== Texte fourni ==
# [son] micro probleme alsa ...ou pas

## elensia

Bonjour,

je suis toute nouvelle sur ce forum et encore plus sur gentoo, j'espère donc que vous serez indulgents avec moi ...voilà mon souci, ( je vais essayer d'être le plus précise possible) j'utilise un micro d'ambiance logitech et un webcam logitech quickcam messenger ( micro intégré jamais utilisé), le micro d'ambiance marchait tres bien sous skype (2.1.0.81) , la webcam ne marchait pas sur skype mais ailleurs si ! avec un ami, nous avons cherché à résoudre le problème webcam, et nous y sommes arrivés mais depuis, le micro d'ambiance me fait une voix de darth vader et le micro utilisé ( que je ne veux pas, dû à sa qualité) est celui de la webcam..... 

J'ai testé le micro ailleurs, il marche parfait.

j'ai testé avec un autre micro : voix darth vader

j'ai tenté de modifier les niveaux dans alsamixer mais rien n'y fait...

j'ai utilisé kmix idem...

Je sais pas trop quoi faire car je ne sais pas où chercher,donc si quelqu'un peut m'aider ce serait une immense joie pour moi voire même une libération:)

Merci

audio : nVidia Corporation MCP55 High Definition Audio

----------

## gregool

 *elensia wrote:*   

> 
> 
> j'ai tenté de modifier les niveaux dans alsamixer mais rien n'y fait...
===
== Données fournies ==
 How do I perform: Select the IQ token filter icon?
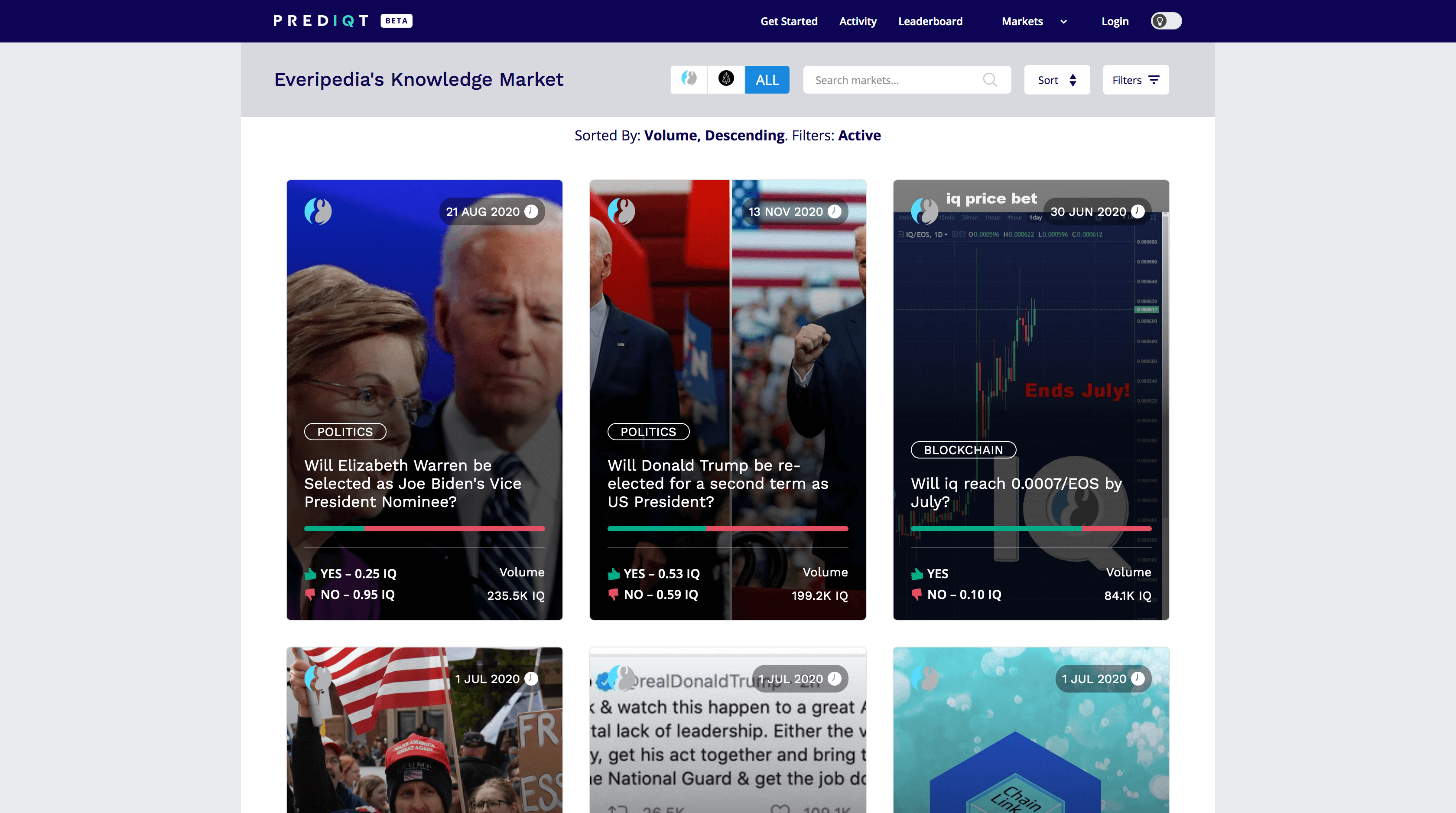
===
Dites si chacune des affirmations suivantes est conforme au fil de discussion sur le problème de micro, en répondant par oui ou par non et en citant les mots du texte qui tranchent : (a) la webcam fonctionnait sous Skype avant l'aide de l'ami ; (b) testé ailleurs, le micro d'ambiance fonctionne parfaitement ; (c) avec un autre micro, la voix est normale. Les lignes fournies ne sont pas nécessaires ici.

(a) Non : « la webcam ne marchait pas sur skype mais ailleurs si ! »
(b) Oui : « J'ai testé le micro ailleurs, il marche parfait. »
(c) Non : « j'ai testé avec un autre micro : voix darth vader »